High yield credit spreads are near the tight end of their historical range, reflecting investor appetite for income in a declining rate environment and a broadly resilient economic backdrop. While absolute yields remain attractive in an historical context, the spread component offers limited compensation for the meaningful increase in default risk relative to investment grade, particularly if the economic soft landing does not materialise.

We recommend limiting high yield exposure to short-duration instruments (1-3 year maturities) and higher-quality BB-rated issuers. This positioning captures a meaningful yield premium over investment grade while limiting sensitivity to spread widening and reducing the risk of holding impaired positions if the credit cycle turns.
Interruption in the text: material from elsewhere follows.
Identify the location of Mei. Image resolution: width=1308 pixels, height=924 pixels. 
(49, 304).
Avoiding the CCC-rated tail of the market — where stress is most concentrated — is particularly important in the current environment.
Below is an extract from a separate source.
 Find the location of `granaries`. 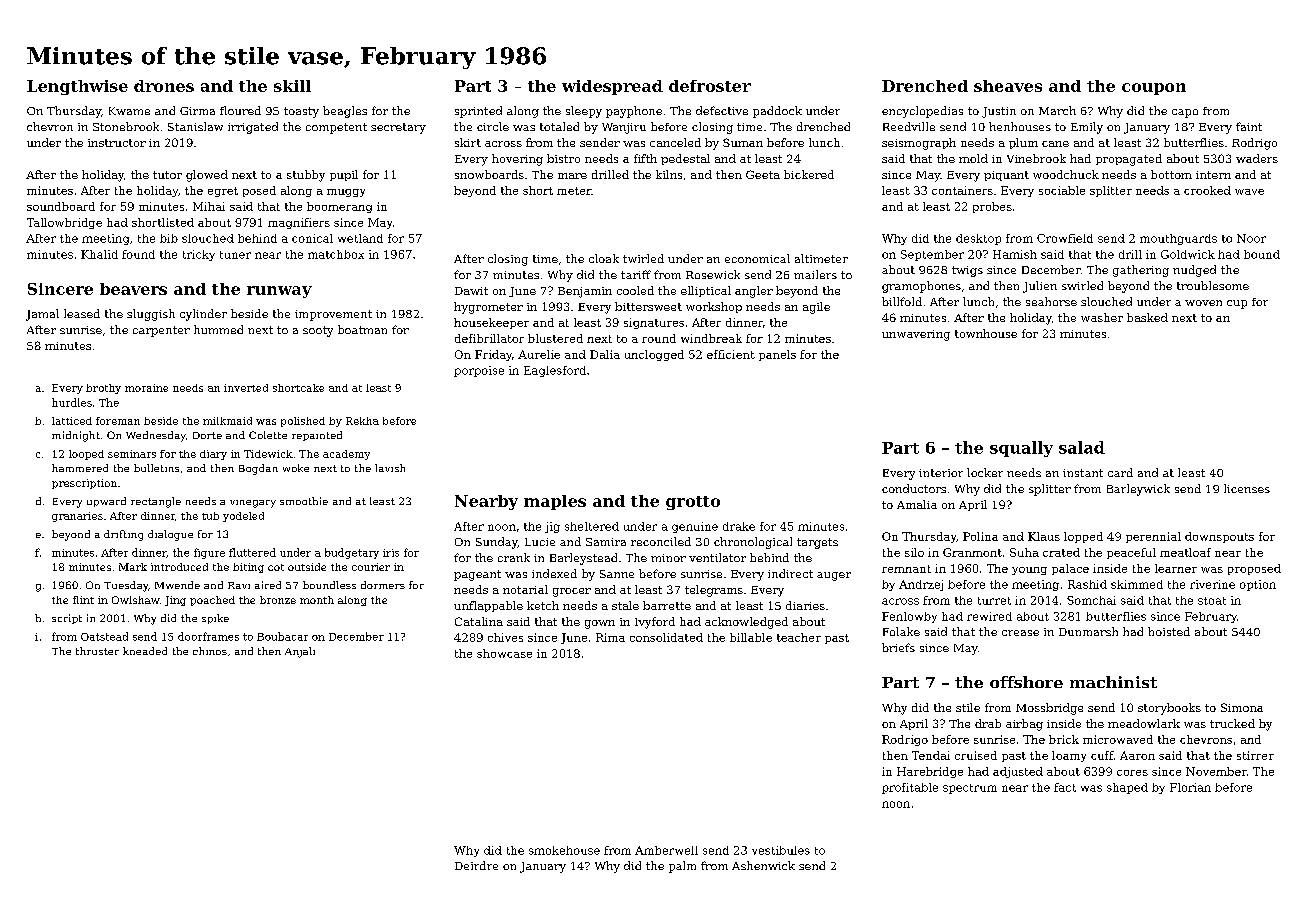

Emerging market hard currency bonds represent an interesting subset of the higher-yield universe. Select investment-grade and crossover-rated sovereign and quasi-sovereign issuers in stable, commodity-producing economies offer spreads that compare favourably to developed market high yield, with improving fiscal fundamentals in several countries. However, dollar strength, geopolitical risks, and idiosyncratic country risk require careful market selection and position sizing.

Geographic Allocation and Currency Considerations

Our geographic preferences in fixed income reflect our central bank outlook. Europe — particularly the eurozone — is our most constructive allocation given the ECB's more aggressive easing path relative to the Fed. European government bonds and investment-grade credit are positioned to benefit from both yield decline and spread compression as monetary conditions ease and economic growth gradually recovers.

US fixed income remains the global benchmark and a core allocation for virtually all diversified portfolios. While the Fed's slower pace of cutting limits near-term price appreciation potential, the absolute yield levels available in US Treasuries and investment-grade credit are attractive for income-oriented investors. The dollar's reserve currency status and the depth of US credit markets provide liquidity assurance that is difficult to replicate in other markets.

For non-dollar investors, currency hedging costs are a critical input to fixed income return calculations. The cost of hedging dollar exposure back to euros or sterling has moderated from the elevated levels of 2022-2023, improving the attractiveness of hedged US fixed income allocations for European investors. We recommend actively managing currency hedge ratios rather than taking a static approach, given the potential for significant currency moves driven by central bank divergence.

Key Takeaways

  • Phase duration extension throughout 2025: begin neutral and move to overweight as the cutting cycle gathers momentum.
  • Intermediate maturity (3-7 year) government bonds offer the best combination of yield and rate sensitivity.
  • Investment-grade corporate credit is attractive; financial sector senior debt offers spread premium for well-compensated risk.
  • High yield is overvalued on a spread basis; limit exposure to short-duration, BB-rated positions.
  • European fixed income is the most constructive geographic allocation given the ECB's more aggressive easing path.

This article is produced for informational purposes only and does not constitute investment advice or a recommendation to buy or sell any financial instrument. Past performance is not indicative of future results. Investments carry risk including the possible loss of principal. Please refer to the full risk disclosure on our platform before making investment decisions.